▶ TASK OBJECTIVE: All that should appear is the run of lines from the one containing "You are a computer-use agent. 629x312 pixels." through the end of the records, each repeated exactly.

____ RECORDS FOR THIS TASK

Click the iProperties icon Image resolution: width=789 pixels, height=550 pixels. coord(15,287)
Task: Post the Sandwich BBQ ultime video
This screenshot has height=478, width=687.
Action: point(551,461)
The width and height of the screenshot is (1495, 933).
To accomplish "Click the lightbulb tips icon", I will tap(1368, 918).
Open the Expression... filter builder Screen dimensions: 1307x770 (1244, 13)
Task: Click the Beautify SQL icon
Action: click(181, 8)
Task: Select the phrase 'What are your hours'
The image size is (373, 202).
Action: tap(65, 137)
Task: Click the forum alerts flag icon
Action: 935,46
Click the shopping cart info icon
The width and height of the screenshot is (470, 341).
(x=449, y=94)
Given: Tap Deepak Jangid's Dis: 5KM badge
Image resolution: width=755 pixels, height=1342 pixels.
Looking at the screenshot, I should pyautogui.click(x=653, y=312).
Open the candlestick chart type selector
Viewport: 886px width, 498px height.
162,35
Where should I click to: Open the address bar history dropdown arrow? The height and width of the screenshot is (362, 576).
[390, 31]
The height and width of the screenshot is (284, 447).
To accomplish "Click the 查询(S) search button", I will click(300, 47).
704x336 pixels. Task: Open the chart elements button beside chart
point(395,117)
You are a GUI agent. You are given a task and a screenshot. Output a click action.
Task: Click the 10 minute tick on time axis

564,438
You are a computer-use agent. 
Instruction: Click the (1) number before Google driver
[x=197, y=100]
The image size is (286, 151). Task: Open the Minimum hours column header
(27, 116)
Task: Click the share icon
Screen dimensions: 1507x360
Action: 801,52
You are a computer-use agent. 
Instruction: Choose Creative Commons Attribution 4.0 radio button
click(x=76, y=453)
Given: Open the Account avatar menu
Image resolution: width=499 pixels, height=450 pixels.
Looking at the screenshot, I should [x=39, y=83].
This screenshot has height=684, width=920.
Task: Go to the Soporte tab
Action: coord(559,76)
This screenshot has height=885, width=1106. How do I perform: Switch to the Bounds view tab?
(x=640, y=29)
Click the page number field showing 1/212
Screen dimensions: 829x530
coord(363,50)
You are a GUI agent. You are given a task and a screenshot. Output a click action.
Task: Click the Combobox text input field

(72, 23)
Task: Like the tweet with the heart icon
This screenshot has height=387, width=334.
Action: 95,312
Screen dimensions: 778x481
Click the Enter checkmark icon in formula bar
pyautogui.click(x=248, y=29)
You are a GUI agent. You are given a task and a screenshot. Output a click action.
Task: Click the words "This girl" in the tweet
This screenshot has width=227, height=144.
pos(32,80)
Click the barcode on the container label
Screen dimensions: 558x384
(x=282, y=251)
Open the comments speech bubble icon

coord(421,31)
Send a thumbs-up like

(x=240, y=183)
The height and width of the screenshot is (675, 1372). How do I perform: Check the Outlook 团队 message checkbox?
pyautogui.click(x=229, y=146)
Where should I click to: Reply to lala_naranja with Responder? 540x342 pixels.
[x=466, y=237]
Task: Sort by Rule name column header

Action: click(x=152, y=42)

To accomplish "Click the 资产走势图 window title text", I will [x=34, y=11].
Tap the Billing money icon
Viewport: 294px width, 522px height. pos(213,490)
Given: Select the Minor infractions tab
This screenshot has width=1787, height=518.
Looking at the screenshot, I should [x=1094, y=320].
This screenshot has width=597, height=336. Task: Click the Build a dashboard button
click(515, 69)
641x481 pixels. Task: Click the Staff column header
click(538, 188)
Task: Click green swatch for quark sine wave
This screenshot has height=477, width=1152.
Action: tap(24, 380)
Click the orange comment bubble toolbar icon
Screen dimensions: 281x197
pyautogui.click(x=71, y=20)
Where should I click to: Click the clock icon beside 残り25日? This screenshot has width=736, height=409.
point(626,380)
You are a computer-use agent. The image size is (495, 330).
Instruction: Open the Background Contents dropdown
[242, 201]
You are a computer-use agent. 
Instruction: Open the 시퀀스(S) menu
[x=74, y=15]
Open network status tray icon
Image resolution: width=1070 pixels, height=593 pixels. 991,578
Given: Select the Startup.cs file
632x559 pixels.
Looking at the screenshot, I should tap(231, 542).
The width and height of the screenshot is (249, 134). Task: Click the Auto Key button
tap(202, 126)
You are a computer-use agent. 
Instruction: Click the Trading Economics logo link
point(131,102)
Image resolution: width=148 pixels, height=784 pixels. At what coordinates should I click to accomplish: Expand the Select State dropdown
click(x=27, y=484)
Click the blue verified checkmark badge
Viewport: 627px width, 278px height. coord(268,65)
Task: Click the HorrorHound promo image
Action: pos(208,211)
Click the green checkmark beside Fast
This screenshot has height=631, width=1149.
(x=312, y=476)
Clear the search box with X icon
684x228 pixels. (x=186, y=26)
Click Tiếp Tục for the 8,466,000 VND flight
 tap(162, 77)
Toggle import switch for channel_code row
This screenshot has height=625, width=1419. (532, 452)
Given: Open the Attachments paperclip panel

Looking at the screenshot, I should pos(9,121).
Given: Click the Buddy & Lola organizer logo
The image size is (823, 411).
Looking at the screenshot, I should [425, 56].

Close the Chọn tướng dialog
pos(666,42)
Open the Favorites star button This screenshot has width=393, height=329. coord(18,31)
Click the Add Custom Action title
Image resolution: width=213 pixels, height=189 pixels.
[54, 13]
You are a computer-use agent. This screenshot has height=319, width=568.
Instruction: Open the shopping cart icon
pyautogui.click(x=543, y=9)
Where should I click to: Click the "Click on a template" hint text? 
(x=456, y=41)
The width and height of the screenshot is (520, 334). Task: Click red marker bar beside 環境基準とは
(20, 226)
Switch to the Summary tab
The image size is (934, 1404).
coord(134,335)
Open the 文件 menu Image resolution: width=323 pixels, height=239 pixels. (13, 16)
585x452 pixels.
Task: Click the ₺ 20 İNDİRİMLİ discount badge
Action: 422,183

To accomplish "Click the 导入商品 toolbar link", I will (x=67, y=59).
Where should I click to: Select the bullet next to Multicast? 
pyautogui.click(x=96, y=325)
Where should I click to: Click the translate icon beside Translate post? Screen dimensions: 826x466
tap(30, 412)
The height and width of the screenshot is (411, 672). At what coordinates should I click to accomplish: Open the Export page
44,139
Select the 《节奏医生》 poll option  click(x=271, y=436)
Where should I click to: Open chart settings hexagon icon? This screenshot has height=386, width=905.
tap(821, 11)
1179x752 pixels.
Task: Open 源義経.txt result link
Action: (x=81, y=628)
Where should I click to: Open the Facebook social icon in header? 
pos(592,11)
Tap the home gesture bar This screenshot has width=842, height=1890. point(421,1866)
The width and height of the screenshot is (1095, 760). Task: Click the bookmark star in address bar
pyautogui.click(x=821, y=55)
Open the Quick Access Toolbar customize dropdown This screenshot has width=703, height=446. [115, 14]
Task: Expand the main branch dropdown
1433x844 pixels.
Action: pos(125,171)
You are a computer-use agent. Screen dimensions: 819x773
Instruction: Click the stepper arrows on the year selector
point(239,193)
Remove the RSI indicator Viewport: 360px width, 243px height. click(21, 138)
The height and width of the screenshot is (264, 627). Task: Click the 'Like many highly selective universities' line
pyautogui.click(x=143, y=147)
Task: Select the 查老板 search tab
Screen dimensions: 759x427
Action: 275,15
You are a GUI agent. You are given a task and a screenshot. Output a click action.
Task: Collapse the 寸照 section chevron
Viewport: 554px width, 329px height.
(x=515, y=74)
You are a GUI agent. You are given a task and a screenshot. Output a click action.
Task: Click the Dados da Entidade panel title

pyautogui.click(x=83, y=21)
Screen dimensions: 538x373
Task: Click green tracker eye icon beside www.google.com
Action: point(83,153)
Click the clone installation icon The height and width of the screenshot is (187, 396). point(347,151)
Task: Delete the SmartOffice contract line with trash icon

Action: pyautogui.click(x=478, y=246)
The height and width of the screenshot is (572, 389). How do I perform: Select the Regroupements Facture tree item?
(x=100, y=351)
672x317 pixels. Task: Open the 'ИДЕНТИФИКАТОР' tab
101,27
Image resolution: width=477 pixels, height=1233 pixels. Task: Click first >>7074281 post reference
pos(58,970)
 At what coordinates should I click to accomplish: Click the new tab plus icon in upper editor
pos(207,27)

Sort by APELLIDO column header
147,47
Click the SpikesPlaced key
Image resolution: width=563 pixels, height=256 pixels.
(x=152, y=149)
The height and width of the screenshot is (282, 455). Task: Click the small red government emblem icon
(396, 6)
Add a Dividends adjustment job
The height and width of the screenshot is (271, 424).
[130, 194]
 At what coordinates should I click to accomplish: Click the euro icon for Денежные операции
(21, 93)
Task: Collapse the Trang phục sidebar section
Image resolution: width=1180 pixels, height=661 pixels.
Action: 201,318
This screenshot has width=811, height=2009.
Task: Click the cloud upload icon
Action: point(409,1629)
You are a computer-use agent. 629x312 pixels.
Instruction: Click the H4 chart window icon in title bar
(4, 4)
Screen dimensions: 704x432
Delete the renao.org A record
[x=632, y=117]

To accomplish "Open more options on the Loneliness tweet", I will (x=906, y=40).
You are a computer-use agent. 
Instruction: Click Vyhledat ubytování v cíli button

________

▶ TASK OUTPUT:
You are a computer-use agent. 629x312 pixels.
Instruction: Click the H4 chart window icon in title bar
(4, 4)
Screen dimensions: 704x432
Delete the renao.org A record
[x=632, y=117]

To accomplish "Open more options on the Loneliness tweet", I will (x=906, y=40).
You are a computer-use agent. 
Instruction: Click Vyhledat ubytování v cíli button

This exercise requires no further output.